[Dataset entries]
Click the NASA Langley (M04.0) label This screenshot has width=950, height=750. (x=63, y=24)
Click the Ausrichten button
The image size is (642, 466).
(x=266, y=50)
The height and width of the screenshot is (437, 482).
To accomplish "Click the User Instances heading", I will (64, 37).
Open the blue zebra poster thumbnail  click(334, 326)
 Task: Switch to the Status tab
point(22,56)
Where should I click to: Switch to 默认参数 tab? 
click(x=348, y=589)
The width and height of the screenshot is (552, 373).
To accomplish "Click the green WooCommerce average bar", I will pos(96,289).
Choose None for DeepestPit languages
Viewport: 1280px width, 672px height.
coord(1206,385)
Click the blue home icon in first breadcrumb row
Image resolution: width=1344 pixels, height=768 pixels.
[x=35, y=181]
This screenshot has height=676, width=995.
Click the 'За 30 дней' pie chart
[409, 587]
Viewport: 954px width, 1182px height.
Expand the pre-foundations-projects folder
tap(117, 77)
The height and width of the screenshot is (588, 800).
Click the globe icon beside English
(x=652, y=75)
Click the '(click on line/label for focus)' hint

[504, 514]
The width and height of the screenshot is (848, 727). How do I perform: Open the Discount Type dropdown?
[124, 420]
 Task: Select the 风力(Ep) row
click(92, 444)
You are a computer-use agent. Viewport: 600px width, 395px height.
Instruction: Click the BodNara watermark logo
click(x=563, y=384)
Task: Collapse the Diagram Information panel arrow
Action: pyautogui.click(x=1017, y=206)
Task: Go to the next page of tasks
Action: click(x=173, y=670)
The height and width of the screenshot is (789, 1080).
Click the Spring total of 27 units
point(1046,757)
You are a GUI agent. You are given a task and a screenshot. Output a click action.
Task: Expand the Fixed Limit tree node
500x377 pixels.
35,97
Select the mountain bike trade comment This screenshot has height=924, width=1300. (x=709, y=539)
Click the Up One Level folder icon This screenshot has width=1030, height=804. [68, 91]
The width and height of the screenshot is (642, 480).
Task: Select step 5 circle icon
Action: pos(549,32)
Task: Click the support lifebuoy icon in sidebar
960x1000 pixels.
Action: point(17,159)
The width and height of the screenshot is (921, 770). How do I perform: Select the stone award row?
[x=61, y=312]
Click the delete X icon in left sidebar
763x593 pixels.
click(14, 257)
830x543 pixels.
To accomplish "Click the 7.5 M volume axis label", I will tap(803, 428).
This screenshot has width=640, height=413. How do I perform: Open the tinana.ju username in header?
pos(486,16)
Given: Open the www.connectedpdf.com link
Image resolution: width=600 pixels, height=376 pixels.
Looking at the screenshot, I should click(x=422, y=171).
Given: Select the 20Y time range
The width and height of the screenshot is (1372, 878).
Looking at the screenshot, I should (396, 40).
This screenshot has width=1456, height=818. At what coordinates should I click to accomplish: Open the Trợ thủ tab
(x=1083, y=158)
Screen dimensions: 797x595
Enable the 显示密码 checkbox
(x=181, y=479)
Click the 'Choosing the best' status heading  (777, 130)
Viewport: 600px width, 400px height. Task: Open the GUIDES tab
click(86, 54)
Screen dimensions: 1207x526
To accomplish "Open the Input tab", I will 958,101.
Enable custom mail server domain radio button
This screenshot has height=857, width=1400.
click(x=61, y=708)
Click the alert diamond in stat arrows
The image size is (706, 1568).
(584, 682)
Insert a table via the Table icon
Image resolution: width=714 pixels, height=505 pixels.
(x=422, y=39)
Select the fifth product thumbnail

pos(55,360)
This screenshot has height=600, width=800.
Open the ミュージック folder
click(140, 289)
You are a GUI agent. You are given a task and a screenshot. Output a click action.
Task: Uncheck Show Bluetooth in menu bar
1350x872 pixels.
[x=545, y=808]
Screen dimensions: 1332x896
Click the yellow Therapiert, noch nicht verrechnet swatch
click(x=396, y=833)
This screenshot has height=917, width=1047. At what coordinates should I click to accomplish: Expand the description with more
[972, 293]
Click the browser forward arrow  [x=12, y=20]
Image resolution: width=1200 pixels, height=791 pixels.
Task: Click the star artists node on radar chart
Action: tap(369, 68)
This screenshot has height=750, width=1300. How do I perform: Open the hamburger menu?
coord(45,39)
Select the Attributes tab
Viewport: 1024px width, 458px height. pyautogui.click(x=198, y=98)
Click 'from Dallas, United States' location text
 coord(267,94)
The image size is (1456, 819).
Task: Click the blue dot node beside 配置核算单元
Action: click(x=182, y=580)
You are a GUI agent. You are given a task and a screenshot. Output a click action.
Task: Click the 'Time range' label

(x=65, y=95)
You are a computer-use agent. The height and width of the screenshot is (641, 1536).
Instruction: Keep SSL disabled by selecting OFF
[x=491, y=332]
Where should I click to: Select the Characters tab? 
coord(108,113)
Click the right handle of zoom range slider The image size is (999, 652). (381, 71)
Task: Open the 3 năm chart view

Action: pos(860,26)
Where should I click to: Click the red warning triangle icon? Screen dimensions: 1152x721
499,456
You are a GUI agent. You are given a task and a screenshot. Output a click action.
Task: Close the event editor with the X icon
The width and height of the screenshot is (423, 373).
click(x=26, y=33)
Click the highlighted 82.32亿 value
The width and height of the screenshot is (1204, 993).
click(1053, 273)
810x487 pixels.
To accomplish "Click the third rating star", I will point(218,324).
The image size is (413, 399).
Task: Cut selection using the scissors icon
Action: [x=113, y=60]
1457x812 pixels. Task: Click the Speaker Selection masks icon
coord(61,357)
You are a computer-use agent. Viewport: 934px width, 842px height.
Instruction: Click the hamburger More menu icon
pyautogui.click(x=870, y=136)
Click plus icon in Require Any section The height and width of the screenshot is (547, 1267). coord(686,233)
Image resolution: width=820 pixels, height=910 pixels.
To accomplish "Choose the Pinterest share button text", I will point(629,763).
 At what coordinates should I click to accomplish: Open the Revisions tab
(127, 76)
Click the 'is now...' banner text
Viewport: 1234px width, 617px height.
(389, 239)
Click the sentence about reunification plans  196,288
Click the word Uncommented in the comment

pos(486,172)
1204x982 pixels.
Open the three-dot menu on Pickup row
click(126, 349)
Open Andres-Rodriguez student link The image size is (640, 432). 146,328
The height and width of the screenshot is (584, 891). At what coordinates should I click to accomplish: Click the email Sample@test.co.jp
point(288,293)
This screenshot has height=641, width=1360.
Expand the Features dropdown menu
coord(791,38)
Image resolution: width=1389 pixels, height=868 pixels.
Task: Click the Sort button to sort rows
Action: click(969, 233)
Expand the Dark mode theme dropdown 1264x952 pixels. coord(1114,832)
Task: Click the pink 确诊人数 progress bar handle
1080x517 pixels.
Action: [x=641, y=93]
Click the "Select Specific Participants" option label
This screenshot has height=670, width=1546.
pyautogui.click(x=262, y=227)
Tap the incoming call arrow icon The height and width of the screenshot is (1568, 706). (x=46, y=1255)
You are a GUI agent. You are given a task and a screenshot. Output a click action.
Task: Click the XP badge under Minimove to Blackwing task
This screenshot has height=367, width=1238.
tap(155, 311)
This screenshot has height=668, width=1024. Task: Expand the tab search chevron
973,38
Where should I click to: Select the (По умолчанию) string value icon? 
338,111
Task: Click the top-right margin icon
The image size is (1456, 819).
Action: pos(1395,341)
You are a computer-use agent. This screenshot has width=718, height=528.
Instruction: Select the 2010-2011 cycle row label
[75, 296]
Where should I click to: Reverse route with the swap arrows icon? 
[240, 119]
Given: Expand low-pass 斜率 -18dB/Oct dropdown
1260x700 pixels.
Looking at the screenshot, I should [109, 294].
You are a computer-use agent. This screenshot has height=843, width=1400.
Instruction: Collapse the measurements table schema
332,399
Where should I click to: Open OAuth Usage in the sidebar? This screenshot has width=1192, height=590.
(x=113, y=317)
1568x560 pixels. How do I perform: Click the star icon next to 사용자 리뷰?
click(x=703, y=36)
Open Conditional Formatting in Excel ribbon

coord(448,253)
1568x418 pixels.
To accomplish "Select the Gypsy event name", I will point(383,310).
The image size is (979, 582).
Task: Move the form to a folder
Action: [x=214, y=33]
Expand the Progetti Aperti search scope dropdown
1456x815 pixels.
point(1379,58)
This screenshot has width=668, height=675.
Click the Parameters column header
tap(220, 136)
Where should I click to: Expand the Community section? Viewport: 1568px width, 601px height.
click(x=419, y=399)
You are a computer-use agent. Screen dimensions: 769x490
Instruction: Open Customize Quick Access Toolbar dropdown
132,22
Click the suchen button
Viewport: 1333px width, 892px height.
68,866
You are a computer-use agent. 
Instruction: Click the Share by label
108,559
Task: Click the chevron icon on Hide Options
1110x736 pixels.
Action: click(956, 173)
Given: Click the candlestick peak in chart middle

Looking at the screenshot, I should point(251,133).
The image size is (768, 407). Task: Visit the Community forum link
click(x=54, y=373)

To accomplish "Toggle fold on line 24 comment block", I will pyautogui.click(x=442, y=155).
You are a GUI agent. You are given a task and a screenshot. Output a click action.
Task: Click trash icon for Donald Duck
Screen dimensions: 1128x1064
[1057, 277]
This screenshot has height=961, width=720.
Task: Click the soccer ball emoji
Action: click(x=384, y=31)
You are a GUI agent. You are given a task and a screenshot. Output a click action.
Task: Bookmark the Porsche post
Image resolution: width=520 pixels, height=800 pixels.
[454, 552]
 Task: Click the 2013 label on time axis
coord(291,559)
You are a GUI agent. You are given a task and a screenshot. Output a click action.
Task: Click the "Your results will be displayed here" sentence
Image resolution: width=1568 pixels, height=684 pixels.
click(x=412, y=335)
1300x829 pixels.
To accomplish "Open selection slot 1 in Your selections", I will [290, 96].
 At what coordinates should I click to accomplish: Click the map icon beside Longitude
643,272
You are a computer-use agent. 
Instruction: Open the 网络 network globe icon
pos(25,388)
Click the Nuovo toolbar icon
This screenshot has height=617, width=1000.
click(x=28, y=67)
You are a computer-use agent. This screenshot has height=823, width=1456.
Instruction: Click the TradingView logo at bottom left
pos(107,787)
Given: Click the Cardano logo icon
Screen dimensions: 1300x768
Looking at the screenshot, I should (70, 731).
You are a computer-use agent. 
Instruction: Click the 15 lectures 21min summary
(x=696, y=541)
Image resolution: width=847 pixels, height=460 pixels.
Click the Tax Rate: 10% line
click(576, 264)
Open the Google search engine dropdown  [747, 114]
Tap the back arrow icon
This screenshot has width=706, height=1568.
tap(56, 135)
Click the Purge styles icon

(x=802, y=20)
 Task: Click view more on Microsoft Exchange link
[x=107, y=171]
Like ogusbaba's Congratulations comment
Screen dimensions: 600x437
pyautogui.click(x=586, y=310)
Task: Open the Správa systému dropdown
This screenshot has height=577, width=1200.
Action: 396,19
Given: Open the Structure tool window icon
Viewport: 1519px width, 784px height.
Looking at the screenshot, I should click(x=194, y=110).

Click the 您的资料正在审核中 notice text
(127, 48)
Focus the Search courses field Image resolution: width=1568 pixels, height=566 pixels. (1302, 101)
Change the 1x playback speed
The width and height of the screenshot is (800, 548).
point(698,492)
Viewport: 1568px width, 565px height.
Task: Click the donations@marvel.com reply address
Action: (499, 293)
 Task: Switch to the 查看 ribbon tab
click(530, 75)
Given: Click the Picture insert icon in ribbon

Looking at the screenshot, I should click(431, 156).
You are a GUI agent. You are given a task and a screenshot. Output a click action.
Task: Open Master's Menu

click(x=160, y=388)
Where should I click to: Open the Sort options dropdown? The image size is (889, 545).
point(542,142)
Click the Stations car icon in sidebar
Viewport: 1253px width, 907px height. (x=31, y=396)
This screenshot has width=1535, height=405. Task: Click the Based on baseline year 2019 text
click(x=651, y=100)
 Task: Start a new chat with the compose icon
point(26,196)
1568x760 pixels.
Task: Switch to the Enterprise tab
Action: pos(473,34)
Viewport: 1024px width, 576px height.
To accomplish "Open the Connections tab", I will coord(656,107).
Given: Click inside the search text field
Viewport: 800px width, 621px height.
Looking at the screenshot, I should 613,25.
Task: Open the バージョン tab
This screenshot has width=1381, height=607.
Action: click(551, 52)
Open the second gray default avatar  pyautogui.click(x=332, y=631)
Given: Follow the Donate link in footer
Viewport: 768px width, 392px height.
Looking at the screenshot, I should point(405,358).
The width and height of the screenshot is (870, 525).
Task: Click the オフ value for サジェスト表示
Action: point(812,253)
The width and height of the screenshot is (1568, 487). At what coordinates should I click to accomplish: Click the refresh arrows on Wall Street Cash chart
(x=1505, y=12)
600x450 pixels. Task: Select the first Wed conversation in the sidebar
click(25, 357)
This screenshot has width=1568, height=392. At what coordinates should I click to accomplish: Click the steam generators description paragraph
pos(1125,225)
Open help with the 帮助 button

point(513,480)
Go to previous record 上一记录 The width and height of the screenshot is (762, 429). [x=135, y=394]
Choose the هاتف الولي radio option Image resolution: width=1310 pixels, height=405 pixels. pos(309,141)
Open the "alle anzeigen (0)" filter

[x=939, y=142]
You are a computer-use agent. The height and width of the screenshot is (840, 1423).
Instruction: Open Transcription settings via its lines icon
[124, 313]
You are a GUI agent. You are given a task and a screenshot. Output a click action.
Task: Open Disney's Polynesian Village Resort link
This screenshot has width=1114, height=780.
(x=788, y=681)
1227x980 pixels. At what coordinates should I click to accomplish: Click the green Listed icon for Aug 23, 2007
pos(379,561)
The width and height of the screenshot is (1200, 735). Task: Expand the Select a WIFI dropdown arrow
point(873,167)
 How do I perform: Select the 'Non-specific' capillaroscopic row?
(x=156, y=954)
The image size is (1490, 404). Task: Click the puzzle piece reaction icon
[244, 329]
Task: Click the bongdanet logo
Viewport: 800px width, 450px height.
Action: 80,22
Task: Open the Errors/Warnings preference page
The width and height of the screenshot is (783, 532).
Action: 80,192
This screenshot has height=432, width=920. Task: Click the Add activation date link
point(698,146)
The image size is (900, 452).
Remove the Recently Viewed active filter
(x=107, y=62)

● **Task goal**
How many lines in the records include "computer"? Answer with the number alone.

● **Reply to the task**
11